1. I was 17, well before cell phones. Walking down the street in Cambridge with two girlfriends. A car slowed behind us, rolled along for a short while. There was a bar up ahead and we thought perhaps they were going there. The car pulled into a parking spot in front of the bar and two men got out and began walking behind us. “Hey, what’s your name? Where are you going? Hey pretty…” non-stop, though we brushed them off. Crossed the street, they did too. Soon we realized we were headed towards the Charles River, not a good place to have two creepy men follow you at night.

Kept crossing streets, turning, picking up speed, and they just kept up with us, calling after us. We came across a cab at a streetlight and dove into the back, asking the driver to drive anywhere.

2. Walking to school in London, 8am. A van pulls up at a traffic light and a man opens the side door, “hey beautiful, get in!” “No.” “You ugly bitch, get in the van.” “Fuck off.” “Awwww, c’mon pretty. Don’t you want to go for a ride?” My cross light turned, they were stuck at the light, I managed to slip away.

3. Also walking to school in London. Pass by a buss stop with a group of middle school boys waiting at it. “Hey gorgeous, nice legs.” Are you kidding me? A child!? I asked him where his mother was, which shut him up.

4. Late night London, two men in a car pull up as a friend and I are walking to the bus. They say all sorts of nasty things and try to coerce us into the car. Follow us along for blocks until we found an open kebab shop to duck into. One followed us in. We watched our bus stop and made a run for it when the bus pulled up.
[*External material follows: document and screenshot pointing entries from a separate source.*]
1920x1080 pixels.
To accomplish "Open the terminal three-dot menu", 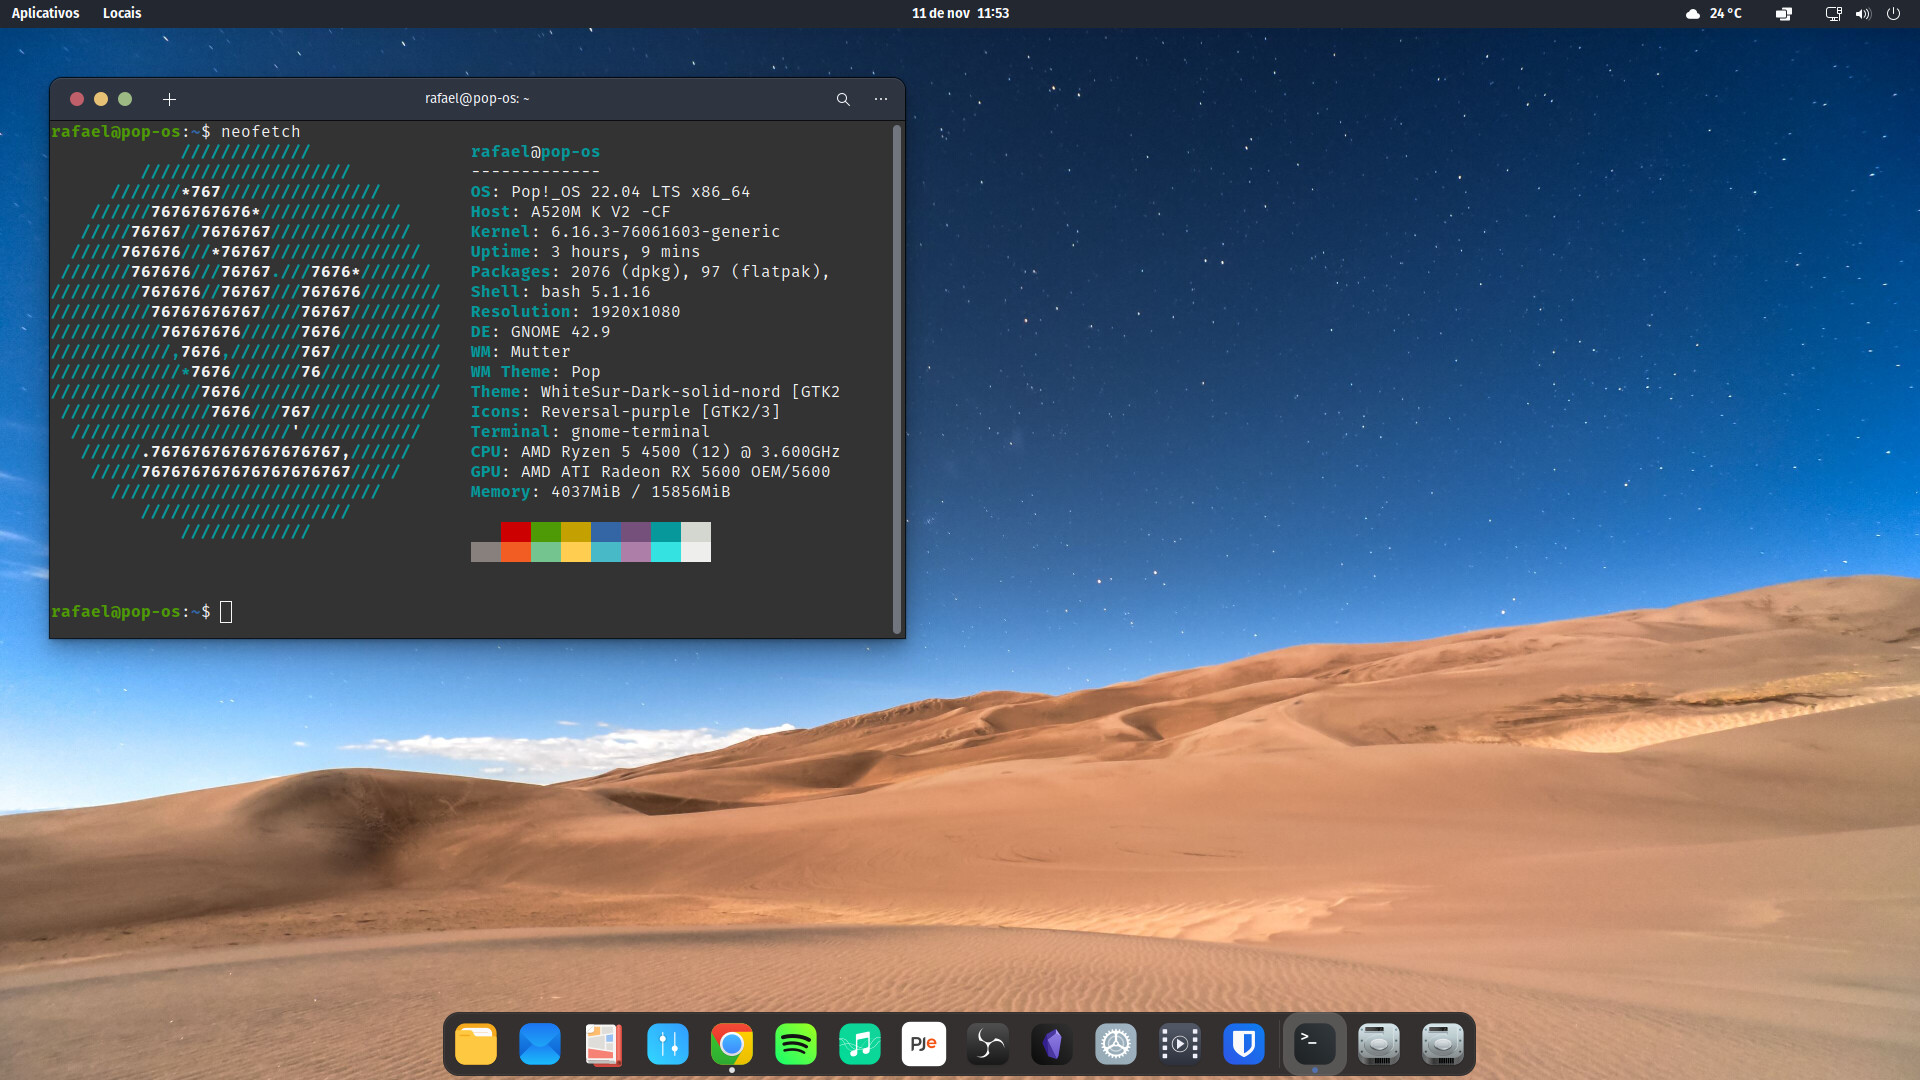I will 880,99.
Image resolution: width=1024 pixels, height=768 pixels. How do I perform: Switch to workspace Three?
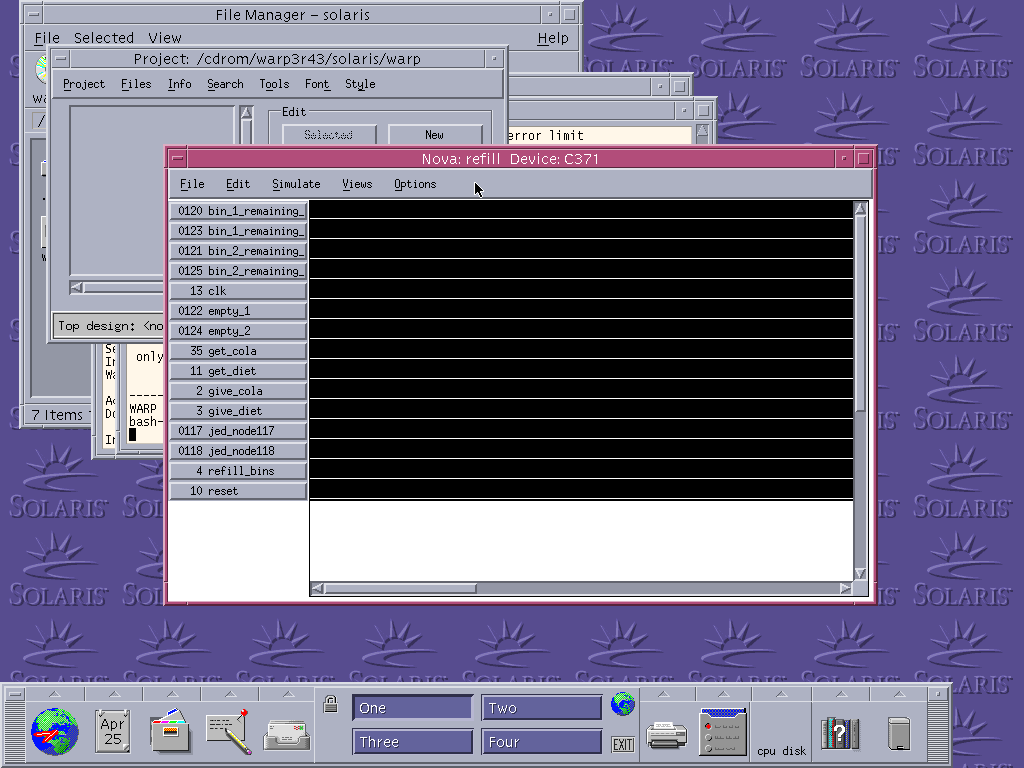pos(412,742)

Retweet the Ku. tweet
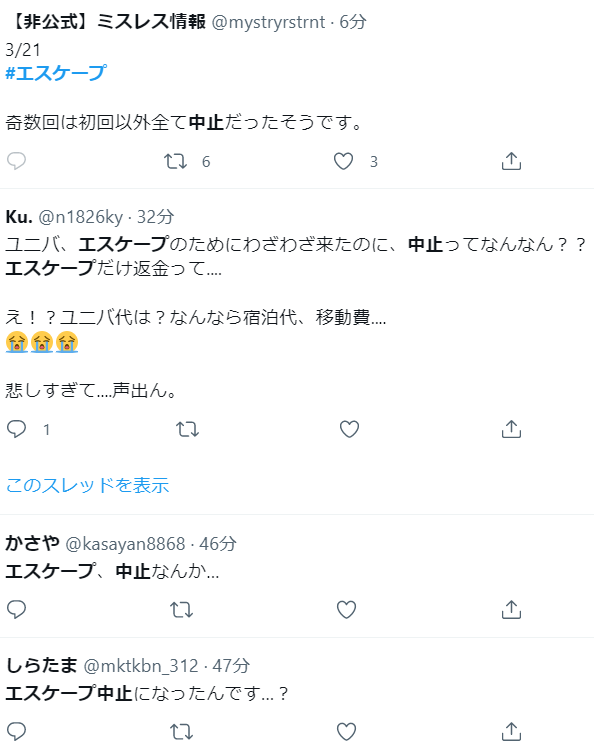coord(187,429)
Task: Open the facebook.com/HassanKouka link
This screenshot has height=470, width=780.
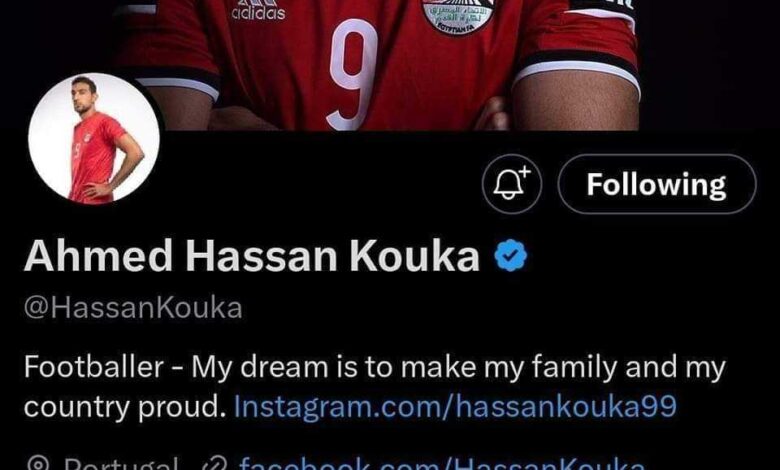Action: 441,463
5. Also was followed home in London, no comments, just followed and then he banged on the door of the apartment building for awhile. After that every time we were followed (not uncommon) we kept walking up the street to a night club where we knew the bouncer.

6. Seattle: Waiting outside a bar for a friend. A man walking down the street swerves towards me, comes right up in my face and hisses: “pull my panties off with your teeth…” Ugh.
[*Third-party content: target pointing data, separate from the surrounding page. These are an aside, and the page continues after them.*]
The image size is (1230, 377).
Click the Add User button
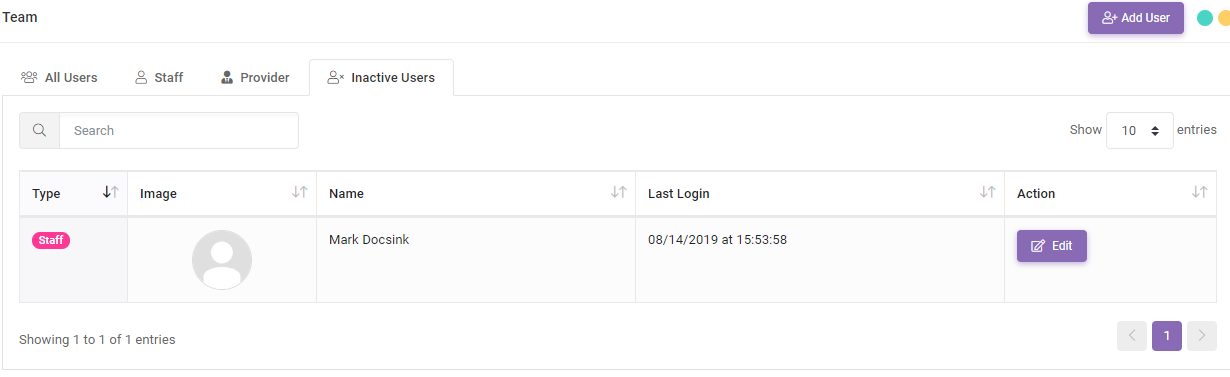click(1136, 18)
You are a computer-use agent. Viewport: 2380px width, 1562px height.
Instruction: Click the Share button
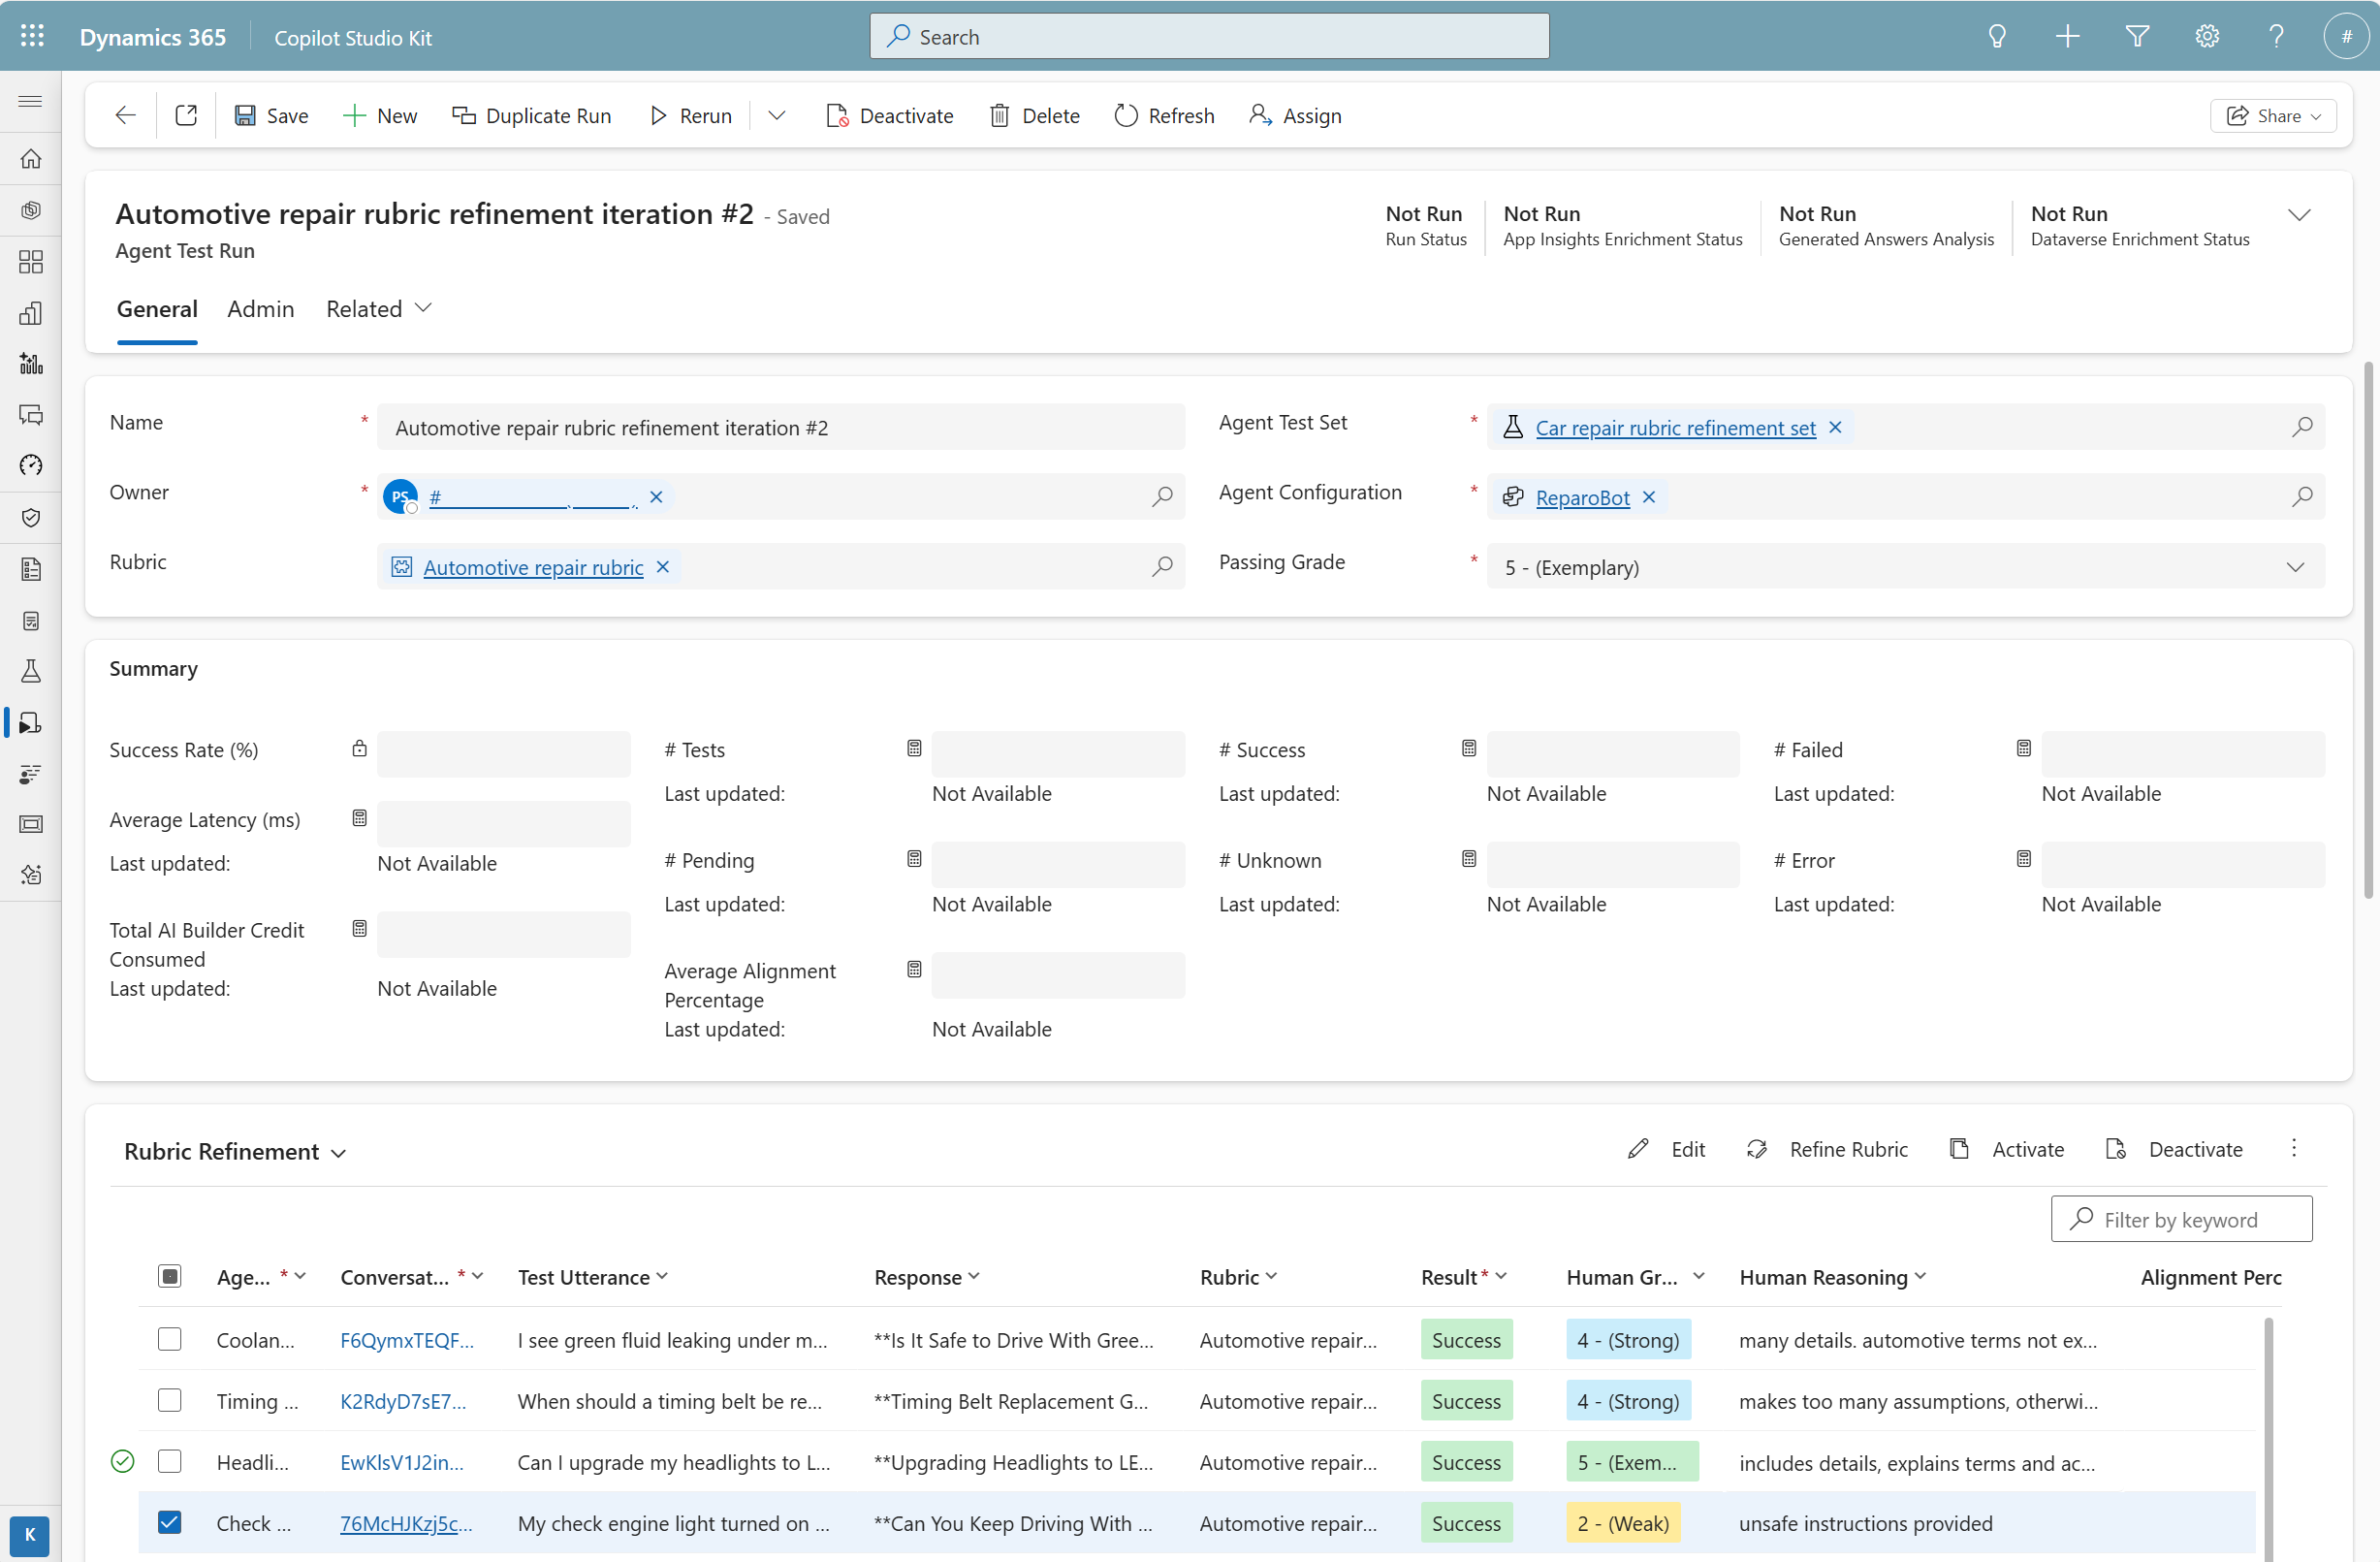(2272, 116)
7. Seattle: Walking to the bus (again!). Man standing on street: “Hey, are you a guy or a girl?” I opt not to respond. As I get closer, “oh look, a girl. Hey, you’re really pretty.” I stay silent, keep walking. As I pass him, “Hey, you should grow your hair out.” Keep walking; hear from a distance as I go, “hey, you should gain some weight though.” Thanks man.
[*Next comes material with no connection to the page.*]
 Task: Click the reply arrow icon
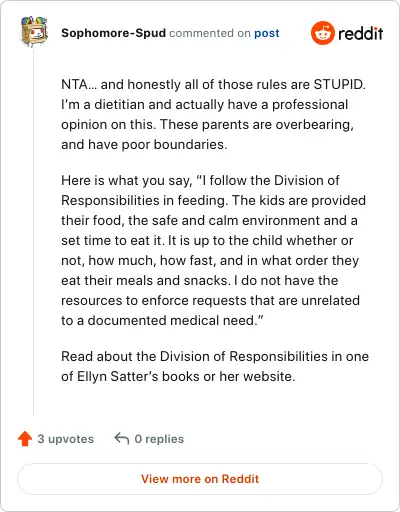pos(122,439)
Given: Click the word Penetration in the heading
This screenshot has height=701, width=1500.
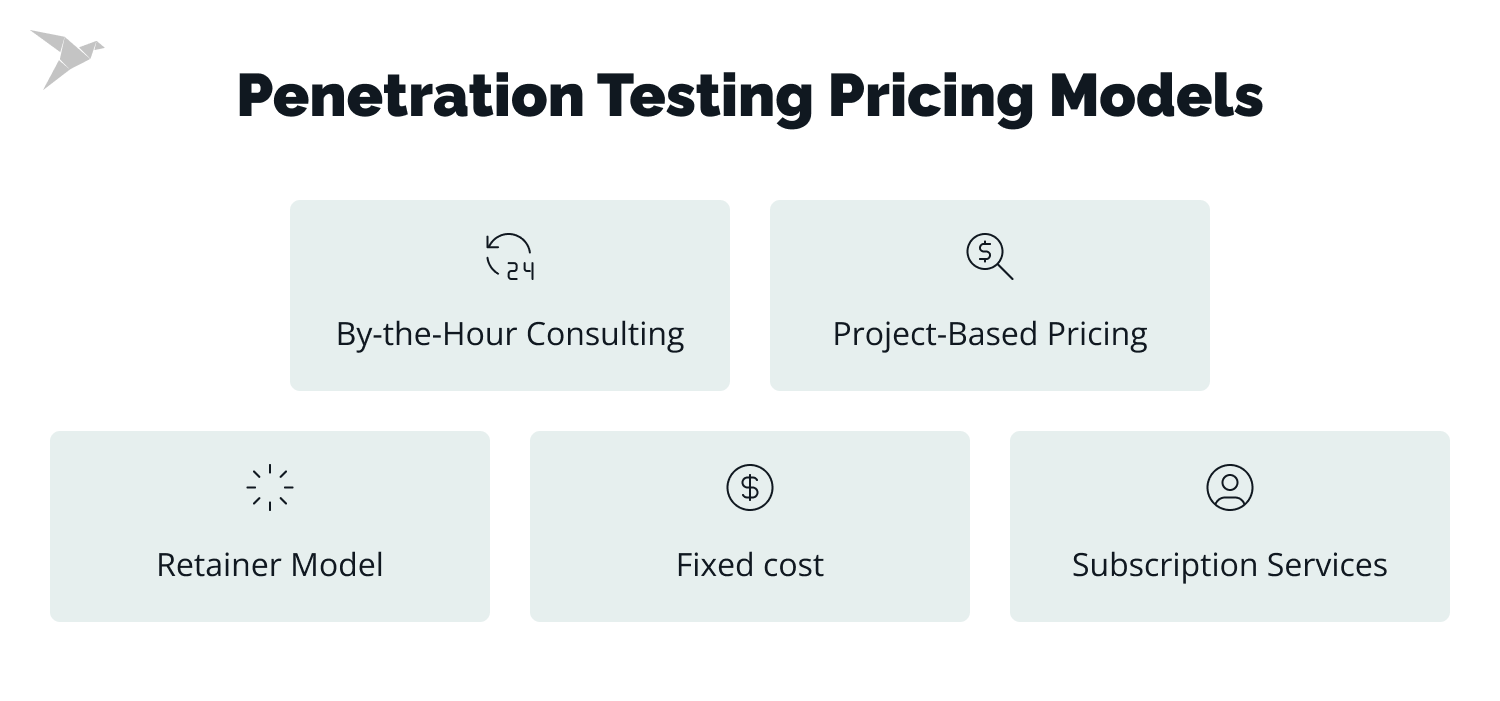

8. Seattle: A man is standing talking to a another man, who I know. I give them a look as I pass by them as I caught them talking about someone being cute. As I pass the man says to my acquaintance, “she’s cute too.” My acquaintance says, “yeah she is. She’s married though.” (Thanks. I love being talked about like I’m not even there.)

9. Seattle: A man starts hitting on a friend outside a club. Won’t take no for an answer. Grabs her arm and tries to pull her into a cab. I jumped in, pulled him off her, yelled, and the two of us retreated back inside. A crowd of people watched this, including a bouncer. No one said anything.

10. Bonus, San Francisco style: Walking with my husband. A man says “hey, why you with that guy? Why don’t you give this a try?” My husband thought that was pretty rude. I wrote it off as yet another day where I left my house.

And those are just a start. Reading this site I am flooded with memories over the past 20 years and how angry, vulnerable, and diminished it always makes me feel.